◆ **Work to be completed**
Exactly the lines from the one containing "Task: Open the pull requests icon in header" to the last line of the records, inclusive, are to be transcribed; include no others.

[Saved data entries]
=== Begin Enclosure ===

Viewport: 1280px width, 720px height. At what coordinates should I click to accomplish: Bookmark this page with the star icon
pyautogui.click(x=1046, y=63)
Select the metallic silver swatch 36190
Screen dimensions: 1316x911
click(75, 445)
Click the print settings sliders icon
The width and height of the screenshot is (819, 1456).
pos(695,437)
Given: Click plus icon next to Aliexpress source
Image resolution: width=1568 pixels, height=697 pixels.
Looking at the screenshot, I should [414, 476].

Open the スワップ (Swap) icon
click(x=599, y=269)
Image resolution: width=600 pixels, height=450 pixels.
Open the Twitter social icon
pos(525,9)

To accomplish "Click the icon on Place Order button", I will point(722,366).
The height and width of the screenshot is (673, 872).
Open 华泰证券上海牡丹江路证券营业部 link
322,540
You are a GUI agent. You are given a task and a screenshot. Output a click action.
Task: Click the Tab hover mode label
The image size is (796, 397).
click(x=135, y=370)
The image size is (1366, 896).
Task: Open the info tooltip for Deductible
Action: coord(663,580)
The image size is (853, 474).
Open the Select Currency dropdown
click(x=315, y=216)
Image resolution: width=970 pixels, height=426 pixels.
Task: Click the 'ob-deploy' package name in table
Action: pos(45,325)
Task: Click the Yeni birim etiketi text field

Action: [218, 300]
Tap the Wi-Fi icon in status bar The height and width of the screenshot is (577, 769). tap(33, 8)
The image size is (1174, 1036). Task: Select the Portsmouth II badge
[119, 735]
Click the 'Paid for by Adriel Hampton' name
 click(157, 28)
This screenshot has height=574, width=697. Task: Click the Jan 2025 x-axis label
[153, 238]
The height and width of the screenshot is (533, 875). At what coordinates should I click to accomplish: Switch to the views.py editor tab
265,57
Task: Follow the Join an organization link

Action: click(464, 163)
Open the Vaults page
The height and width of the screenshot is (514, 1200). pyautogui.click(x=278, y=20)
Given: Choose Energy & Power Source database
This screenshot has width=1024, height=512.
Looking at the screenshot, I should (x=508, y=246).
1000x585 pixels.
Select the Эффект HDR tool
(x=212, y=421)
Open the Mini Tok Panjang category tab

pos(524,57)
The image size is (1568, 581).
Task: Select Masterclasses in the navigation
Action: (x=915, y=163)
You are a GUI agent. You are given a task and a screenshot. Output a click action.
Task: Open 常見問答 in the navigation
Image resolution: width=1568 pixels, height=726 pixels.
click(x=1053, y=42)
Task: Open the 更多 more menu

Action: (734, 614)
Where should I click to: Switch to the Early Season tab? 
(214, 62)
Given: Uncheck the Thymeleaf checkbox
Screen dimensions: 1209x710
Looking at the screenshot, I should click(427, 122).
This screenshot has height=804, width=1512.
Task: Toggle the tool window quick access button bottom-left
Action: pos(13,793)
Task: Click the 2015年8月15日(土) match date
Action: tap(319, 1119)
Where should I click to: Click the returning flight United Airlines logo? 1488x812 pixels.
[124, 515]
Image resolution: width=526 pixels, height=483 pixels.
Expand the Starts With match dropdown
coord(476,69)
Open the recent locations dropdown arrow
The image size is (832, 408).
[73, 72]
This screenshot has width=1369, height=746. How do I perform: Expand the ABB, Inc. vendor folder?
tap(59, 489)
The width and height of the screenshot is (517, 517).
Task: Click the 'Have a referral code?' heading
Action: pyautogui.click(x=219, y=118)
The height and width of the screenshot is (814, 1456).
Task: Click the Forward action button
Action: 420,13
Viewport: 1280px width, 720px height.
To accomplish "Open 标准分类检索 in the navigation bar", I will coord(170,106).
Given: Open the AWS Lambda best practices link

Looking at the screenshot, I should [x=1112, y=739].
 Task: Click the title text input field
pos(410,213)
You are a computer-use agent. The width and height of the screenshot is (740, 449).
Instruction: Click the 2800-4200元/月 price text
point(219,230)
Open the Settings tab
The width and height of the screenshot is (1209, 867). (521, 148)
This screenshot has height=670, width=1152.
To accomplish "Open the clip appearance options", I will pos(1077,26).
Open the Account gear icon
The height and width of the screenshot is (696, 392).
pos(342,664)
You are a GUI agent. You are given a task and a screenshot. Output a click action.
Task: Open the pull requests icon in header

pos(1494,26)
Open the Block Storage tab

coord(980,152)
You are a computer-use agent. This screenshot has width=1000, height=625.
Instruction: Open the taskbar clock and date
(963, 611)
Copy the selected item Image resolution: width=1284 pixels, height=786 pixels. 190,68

=== End Enclosure ===

◆ **Answer to the exercise**
Task: Open the pull requests icon in header

pos(1494,26)
Open the Block Storage tab

coord(980,152)
You are a computer-use agent. This screenshot has width=1000, height=625.
Instruction: Open the taskbar clock and date
(963, 611)
Copy the selected item Image resolution: width=1284 pixels, height=786 pixels. 190,68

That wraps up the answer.